Table 5.
NP Reported Barriers to Managing Fractures in LTC.
| Unpredictable Nature of Falls |
| “It’s the unpredictable ones, like this one lady who had low fall risk, she normally walks with a walker and had no issues, and then she just turns herself one way and trips herself and falls on the ground. I mean we couldn’t predict that.” (NP 4) |
| Lack of Individualized Care |
| “I think within the LTC outreach team that I belong to we try to put out this blanket approach and it really has to be individualized and you need somebody with that thinking ability to tweak it in the homes.” (NP2) |
| Lack of Staff |
| “I think the problem with that is we have that information but we have trouble implementing it and even the most basic recommendations for falls prevention, it doesn’t matter if they know what they are we can’t implement them if we don’t have the staff.” (NP5) |
| “In terms of prevention, the families have to pay for things like hip protectors and sometimes there are cash concerns there too.

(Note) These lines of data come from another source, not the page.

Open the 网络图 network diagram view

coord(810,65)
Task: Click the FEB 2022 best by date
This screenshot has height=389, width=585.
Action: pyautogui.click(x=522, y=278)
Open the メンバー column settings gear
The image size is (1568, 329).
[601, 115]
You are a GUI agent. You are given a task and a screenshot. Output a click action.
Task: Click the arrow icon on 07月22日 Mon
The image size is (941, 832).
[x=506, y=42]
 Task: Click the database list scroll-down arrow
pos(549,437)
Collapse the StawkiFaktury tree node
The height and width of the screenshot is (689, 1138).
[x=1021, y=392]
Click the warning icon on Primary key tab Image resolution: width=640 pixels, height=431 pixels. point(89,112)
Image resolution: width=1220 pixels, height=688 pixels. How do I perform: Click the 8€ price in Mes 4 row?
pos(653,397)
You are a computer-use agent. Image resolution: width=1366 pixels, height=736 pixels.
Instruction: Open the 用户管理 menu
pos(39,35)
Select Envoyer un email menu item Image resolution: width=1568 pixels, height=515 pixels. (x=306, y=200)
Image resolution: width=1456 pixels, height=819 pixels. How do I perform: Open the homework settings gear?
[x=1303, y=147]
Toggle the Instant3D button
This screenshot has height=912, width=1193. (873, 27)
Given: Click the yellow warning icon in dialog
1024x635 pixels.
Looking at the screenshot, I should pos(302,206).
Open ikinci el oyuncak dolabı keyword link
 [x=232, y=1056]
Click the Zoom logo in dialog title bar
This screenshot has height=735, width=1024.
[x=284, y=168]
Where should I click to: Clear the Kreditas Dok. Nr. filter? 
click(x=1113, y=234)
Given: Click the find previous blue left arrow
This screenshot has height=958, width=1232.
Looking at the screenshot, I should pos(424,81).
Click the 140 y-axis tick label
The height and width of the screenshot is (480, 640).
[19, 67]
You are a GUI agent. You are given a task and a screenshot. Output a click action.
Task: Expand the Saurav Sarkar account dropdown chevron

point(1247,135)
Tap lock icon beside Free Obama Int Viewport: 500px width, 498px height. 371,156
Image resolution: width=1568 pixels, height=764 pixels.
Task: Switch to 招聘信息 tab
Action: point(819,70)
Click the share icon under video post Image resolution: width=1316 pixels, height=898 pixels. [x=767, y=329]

So sometimes preventative measurements aren’t done, even if it has been recommended in a therapy assessment and nurse practitioner assessment.” (NP 1) |
| Lack of Resources and Diagnostic Delays |
| “I’ve worked emerg[ency] 25 years and I could put on a cast on wrists but in LTC I can’t because I can’t get the X-ray. Um, you know, like I’m certainly not going to do anything about a fractured hip in LTC but there are things that we probable could do but we can’t just get timely interventions done for the people. And you know, it’s all heartbreaking to have to send them to hang around in an emergency department for hours on end.” (NP 3) |
| “More than likely it’s going to be next day or even two or three days later which can make the difference. Um, and then the other problem we have is, even if we do get access to the imaging um, contact with the surgeons to discuss plan of care. Because a lot of time the residents would be able to be convalesced in the home and then you know, be transferred over for surgery the same day. But what keeps happening is if we try to contact the surgeon they will just default automatically to say send them to the ER and then we’ll work from there. So even if they’ve had an x-ray done that seems to be their default. So if we had great connections to our surgical staff I think that would be beneficial.” (NP 8) |
| Lack of Education for Families |
| “Sometimes families just don’t get it, they [staff] are trying not to go to restraints, at least minimal restraint, and families want them restrained and it’s just an ongoing battle. They think being restrained is going to create no fractures but in essence it agitates the patient more and they take their belt off and they get up and go. And they can’t get up and go because they have been sitting for too long and they don’t have the muscles that they used to and they tend to fall more when we have made them sit too long. Yeah, so they kind of don’t get that, so there’s a lot of teaching and reassuring on the nursing staff part to the families to figure out preventing falls.” (NP 8) |
Note. NPs = nurse practitioners. LTC = long-term care.